▶ _About this exercise_: For the data below, give the number of lines containing "computer" and nothing more.

▶ _Collected data entries_:
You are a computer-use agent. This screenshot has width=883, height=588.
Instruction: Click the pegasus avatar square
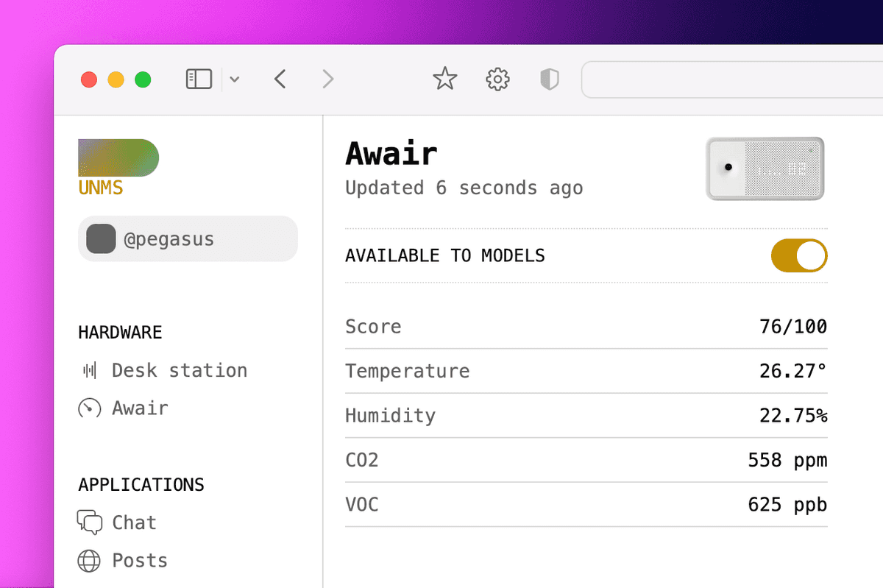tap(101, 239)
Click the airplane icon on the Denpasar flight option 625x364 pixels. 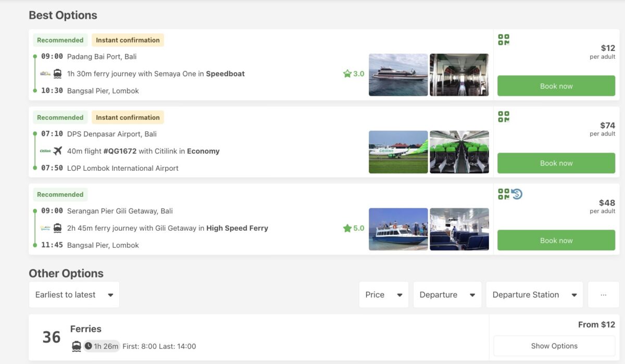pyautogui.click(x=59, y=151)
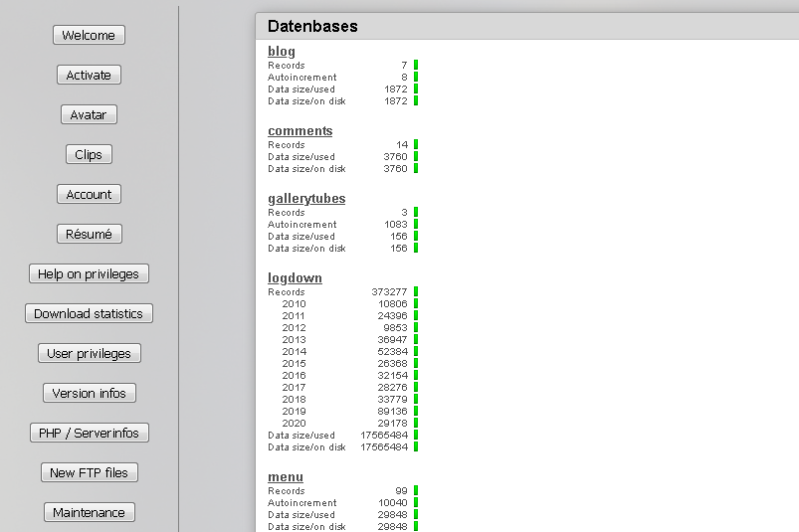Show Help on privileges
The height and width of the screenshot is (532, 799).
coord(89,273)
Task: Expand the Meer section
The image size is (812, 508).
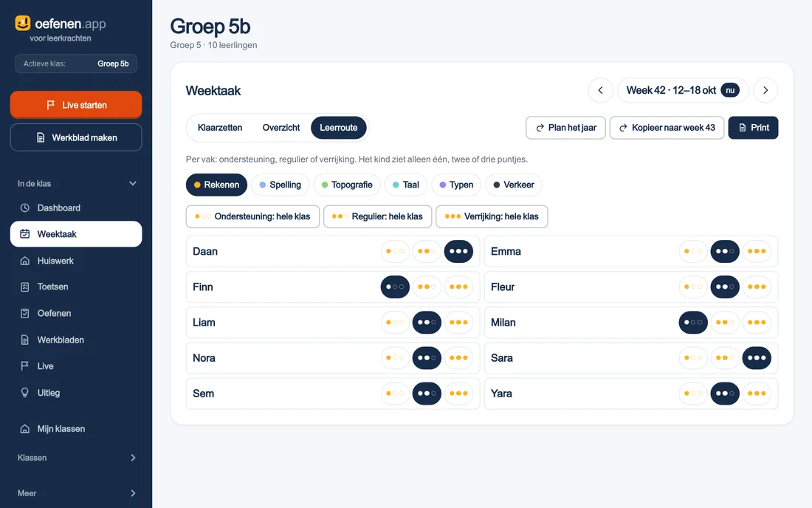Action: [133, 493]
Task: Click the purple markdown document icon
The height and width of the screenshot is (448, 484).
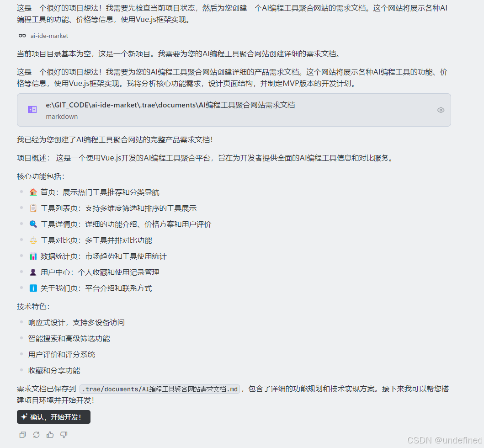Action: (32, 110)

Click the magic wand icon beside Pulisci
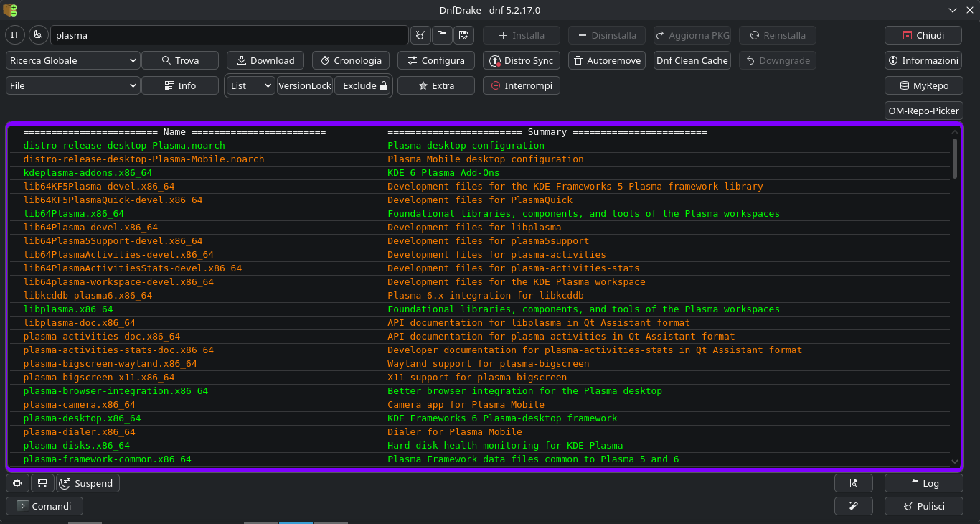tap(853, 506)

---

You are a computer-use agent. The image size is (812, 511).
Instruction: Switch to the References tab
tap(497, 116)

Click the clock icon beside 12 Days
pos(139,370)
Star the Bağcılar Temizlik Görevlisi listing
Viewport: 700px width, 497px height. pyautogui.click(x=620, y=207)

* * *

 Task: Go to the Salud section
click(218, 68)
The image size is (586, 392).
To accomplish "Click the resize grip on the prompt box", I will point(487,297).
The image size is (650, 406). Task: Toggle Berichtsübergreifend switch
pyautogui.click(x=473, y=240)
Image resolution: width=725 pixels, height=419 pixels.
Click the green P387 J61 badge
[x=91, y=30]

▶ _Solution for this task_: 2